What you have to do.
Put every line of the material below into a Markdown table with two columns, Row for the row number and Text for the line, and leave out the blank lines.

Material shown.

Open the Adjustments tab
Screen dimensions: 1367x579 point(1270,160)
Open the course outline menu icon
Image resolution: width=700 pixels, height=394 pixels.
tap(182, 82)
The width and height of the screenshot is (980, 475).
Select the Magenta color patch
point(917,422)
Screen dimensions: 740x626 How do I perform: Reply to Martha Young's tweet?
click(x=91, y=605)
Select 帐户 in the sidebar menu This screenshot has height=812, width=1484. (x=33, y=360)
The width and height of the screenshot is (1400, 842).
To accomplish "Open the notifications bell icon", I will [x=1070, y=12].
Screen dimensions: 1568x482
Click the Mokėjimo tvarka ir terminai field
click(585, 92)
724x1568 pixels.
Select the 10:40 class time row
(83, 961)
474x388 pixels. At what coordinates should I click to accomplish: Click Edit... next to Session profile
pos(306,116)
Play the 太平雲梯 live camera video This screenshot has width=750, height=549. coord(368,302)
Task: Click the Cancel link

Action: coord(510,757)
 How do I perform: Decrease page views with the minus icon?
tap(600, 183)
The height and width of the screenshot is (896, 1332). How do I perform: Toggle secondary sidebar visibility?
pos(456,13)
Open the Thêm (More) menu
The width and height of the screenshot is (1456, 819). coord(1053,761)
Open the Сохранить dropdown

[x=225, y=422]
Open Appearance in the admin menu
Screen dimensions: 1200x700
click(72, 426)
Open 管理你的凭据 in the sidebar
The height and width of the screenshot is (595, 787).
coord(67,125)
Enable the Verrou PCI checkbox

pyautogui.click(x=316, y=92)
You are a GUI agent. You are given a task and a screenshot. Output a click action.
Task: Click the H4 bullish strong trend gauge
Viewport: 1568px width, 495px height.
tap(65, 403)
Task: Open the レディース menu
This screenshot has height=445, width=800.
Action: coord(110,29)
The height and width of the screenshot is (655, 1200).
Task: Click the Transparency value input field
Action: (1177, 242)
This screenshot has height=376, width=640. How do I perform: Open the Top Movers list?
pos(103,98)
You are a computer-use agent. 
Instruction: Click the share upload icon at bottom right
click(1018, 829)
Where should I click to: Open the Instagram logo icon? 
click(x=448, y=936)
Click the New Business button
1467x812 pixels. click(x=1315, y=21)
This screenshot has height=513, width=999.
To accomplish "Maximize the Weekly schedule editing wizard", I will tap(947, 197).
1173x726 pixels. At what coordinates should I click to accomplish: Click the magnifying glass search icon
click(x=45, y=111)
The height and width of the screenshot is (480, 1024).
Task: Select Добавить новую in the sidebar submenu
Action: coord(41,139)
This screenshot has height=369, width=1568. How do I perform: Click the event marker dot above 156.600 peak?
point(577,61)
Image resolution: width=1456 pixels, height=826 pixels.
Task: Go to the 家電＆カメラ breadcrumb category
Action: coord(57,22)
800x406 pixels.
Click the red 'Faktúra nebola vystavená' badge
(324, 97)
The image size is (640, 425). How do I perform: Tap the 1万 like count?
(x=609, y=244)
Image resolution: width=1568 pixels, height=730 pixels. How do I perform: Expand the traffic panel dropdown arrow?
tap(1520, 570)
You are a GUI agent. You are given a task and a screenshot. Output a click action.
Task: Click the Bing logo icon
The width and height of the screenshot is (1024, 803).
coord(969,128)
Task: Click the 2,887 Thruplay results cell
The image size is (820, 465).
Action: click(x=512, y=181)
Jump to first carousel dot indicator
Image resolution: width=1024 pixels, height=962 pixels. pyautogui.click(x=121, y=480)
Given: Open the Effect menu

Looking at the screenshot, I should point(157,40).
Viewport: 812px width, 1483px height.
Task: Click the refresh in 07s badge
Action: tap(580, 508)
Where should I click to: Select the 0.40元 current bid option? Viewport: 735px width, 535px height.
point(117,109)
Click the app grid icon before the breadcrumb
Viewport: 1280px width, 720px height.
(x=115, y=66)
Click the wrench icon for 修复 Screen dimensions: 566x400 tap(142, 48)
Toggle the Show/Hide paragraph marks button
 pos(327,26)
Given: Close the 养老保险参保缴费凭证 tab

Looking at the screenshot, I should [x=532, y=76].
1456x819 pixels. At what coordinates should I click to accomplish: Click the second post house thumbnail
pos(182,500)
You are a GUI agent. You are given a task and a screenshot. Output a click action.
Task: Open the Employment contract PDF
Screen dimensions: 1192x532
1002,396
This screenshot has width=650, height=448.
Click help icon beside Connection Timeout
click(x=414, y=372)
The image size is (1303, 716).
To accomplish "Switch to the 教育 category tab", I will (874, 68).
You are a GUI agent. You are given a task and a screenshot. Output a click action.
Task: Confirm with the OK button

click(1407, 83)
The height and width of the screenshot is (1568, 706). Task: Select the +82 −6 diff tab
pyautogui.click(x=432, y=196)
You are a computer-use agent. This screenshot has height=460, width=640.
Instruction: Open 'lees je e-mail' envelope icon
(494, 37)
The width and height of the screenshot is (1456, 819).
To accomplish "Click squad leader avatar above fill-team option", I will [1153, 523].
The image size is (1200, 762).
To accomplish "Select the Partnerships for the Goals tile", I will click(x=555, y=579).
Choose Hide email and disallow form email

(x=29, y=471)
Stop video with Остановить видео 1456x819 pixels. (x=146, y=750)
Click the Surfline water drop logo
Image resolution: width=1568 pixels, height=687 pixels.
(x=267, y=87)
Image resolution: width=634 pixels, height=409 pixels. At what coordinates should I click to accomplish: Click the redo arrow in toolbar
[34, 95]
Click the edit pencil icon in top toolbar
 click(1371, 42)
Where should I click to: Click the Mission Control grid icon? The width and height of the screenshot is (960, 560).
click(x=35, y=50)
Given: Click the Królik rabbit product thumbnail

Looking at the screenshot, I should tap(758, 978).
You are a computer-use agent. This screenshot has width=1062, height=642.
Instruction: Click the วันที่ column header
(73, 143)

Task result.
| Row | Text |
|---|---|
| 1 | Open the Adjustments tab |
| 2 | Screen dimensions: 1367x579 point(1270,160) |
| 3 | Open the course outline menu icon |
| 4 | Image resolution: width=700 pixels, height=394 pixels. |
| 5 | tap(182, 82) |
| 6 | The width and height of the screenshot is (980, 475). |
| 7 | Select the Magenta color patch |
| 8 | point(917,422) |
| 9 | Screen dimensions: 740x626 How do I perform: Reply to Martha Young's tweet? |
| 10 | click(x=91, y=605) |
| 11 | Select 帐户 in the sidebar menu This screenshot has height=812, width=1484. (x=33, y=360) |
| 12 | The width and height of the screenshot is (1400, 842). |
| 13 | To accomplish "Open the notifications bell icon", I will [x=1070, y=12]. |
| 14 | Screen dimensions: 1568x482 |
| 15 | Click the Mokėjimo tvarka ir terminai field |
| 16 | click(585, 92) |
| 17 | 724x1568 pixels. |
| 18 | Select the 10:40 class time row |
| 19 | (83, 961) |
| 20 | 474x388 pixels. At what coordinates should I click to accomplish: Click Edit... next to Session profile |
| 21 | pos(306,116) |
| 22 | Play the 太平雲梯 live camera video This screenshot has width=750, height=549. coord(368,302) |
| 23 | Task: Click the Cancel link |
| 24 | Action: coord(510,757) |
| 25 |  How do I perform: Decrease page views with the minus icon? |
| 26 | tap(600, 183) |
| 27 | The height and width of the screenshot is (896, 1332). How do I perform: Toggle secondary sidebar visibility? |
| 28 | pos(456,13) |
| 29 | Open the Thêm (More) menu |
| 30 | The width and height of the screenshot is (1456, 819). coord(1053,761) |
| 31 | Open the Сохранить dropdown |
| 32 | [x=225, y=422] |
| 33 | Open Appearance in the admin menu |
| 34 | Screen dimensions: 1200x700 |
| 35 | click(72, 426) |
| 36 | Open 管理你的凭据 in the sidebar |
| 37 | The height and width of the screenshot is (595, 787). |
| 38 | coord(67,125) |
| 39 | Enable the Verrou PCI checkbox |
| 40 | pyautogui.click(x=316, y=92) |
| 41 | You are a GUI agent. You are given a task and a screenshot. Output a click action. |
| 42 | Task: Click the H4 bullish strong trend gauge |
| 43 | Viewport: 1568px width, 495px height. |
| 44 | tap(65, 403) |
| 45 | Task: Open the レディース menu |
| 46 | This screenshot has height=445, width=800. |
| 47 | Action: coord(110,29) |
| 48 | The height and width of the screenshot is (655, 1200). |
| 49 | Task: Click the Transparency value input field |
| 50 | Action: (1177, 242) |
| 51 | This screenshot has height=376, width=640. How do I perform: Open the Top Movers list? |
| 52 | pos(103,98) |
| 53 | You are a computer-use agent.  |
| 54 | Instruction: Click the share upload icon at bottom right |
| 55 | click(1018, 829) |
| 56 | Where should I click to: Open the Instagram logo icon?  |
| 57 | click(x=448, y=936) |
| 58 | Click the New Business button |
| 59 | 1467x812 pixels. click(x=1315, y=21) |
| 60 | This screenshot has height=513, width=999. |
| 61 | To accomplish "Maximize the Weekly schedule editing wizard", I will tap(947, 197). |
| 62 | 1173x726 pixels. At what coordinates should I click to accomplish: Click the magnifying glass search icon |
| 63 | click(x=45, y=111) |
| 64 | The height and width of the screenshot is (480, 1024). |
| 65 | Task: Select Добавить новую in the sidebar submenu |
| 66 | Action: coord(41,139) |
| 67 | This screenshot has height=369, width=1568. How do I perform: Click the event marker dot above 156.600 peak? |
| 68 | point(577,61) |
| 69 | Image resolution: width=1456 pixels, height=826 pixels. |
| 70 | Task: Go to the 家電＆カメラ breadcrumb category |
| 71 | Action: coord(57,22) |
| 72 | 800x406 pixels. |
| 73 | Click the red 'Faktúra nebola vystavená' badge |
| 74 | (324, 97) |
| 75 | The image size is (640, 425). How do I perform: Tap the 1万 like count? |
| 76 | (x=609, y=244) |
| 77 | Image resolution: width=1568 pixels, height=730 pixels. How do I perform: Expand the traffic panel dropdown arrow? |
| 78 | tap(1520, 570) |
| 79 | You are a GUI agent. You are given a task and a screenshot. Output a click action. |
| 80 | Task: Click the Bing logo icon |
| 81 | The width and height of the screenshot is (1024, 803). |
| 82 | coord(969,128) |
| 83 | Task: Click the 2,887 Thruplay results cell |
| 84 | The image size is (820, 465). |
| 85 | Action: click(x=512, y=181) |
| 86 | Jump to first carousel dot indicator |
| 87 | Image resolution: width=1024 pixels, height=962 pixels. pyautogui.click(x=121, y=480) |
| 88 | Given: Open the Effect menu |
| 89 | Looking at the screenshot, I should point(157,40). |
| 90 | Viewport: 812px width, 1483px height. |
| 91 | Task: Click the refresh in 07s badge |
| 92 | Action: tap(580, 508) |
| 93 | Where should I click to: Select the 0.40元 current bid option? Viewport: 735px width, 535px height. |
| 94 | point(117,109) |
| 95 | Click the app grid icon before the breadcrumb |
| 96 | Viewport: 1280px width, 720px height. |
| 97 | (x=115, y=66) |
| 98 | Click the wrench icon for 修复 Screen dimensions: 566x400 tap(142, 48) |
| 99 | Toggle the Show/Hide paragraph marks button |
| 100 |  pos(327,26) |
| 101 | Given: Close the 养老保险参保缴费凭证 tab |
| 102 | Looking at the screenshot, I should [x=532, y=76]. |
| 103 | 1456x819 pixels. At what coordinates should I click to accomplish: Click the second post house thumbnail |
| 104 | pos(182,500) |
| 105 | You are a GUI agent. You are given a task and a screenshot. Output a click action. |
| 106 | Task: Open the Employment contract PDF |
| 107 | Screen dimensions: 1192x532 |
| 108 | 1002,396 |
| 109 | This screenshot has width=650, height=448. |
| 110 | Click help icon beside Connection Timeout |
| 111 | click(x=414, y=372) |
| 112 | The image size is (1303, 716). |
| 113 | To accomplish "Switch to the 教育 category tab", I will (874, 68). |
| 114 | You are a GUI agent. You are given a task and a screenshot. Output a click action. |
| 115 | Task: Confirm with the OK button |
| 116 | click(1407, 83) |
| 117 | The height and width of the screenshot is (1568, 706). Task: Select the +82 −6 diff tab |
| 118 | pyautogui.click(x=432, y=196) |
| 119 | You are a computer-use agent. This screenshot has height=460, width=640. |
| 120 | Instruction: Open 'lees je e-mail' envelope icon |
| 121 | (494, 37) |
| 122 | The width and height of the screenshot is (1456, 819). |
| 123 | To accomplish "Click squad leader avatar above fill-team option", I will [1153, 523]. |
| 124 | The image size is (1200, 762). |
| 125 | To accomplish "Select the Partnerships for the Goals tile", I will click(x=555, y=579). |
| 126 | Choose Hide email and disallow form email |
| 127 | (x=29, y=471) |
| 128 | Stop video with Остановить видео 1456x819 pixels. (x=146, y=750) |
| 129 | Click the Surfline water drop logo |
| 130 | Image resolution: width=1568 pixels, height=687 pixels. |
| 131 | (x=267, y=87) |
| 132 | Image resolution: width=634 pixels, height=409 pixels. At what coordinates should I click to accomplish: Click the redo arrow in toolbar |
| 133 | [34, 95] |
| 134 | Click the edit pencil icon in top toolbar |
| 135 |  click(1371, 42) |
| 136 | Where should I click to: Click the Mission Control grid icon? The width and height of the screenshot is (960, 560). |
| 137 | click(x=35, y=50) |
| 138 | Given: Click the Królik rabbit product thumbnail |
| 139 | Looking at the screenshot, I should tap(758, 978). |
| 140 | You are a computer-use agent. This screenshot has width=1062, height=642. |
| 141 | Instruction: Click the วันที่ column header |
| 142 | (73, 143) |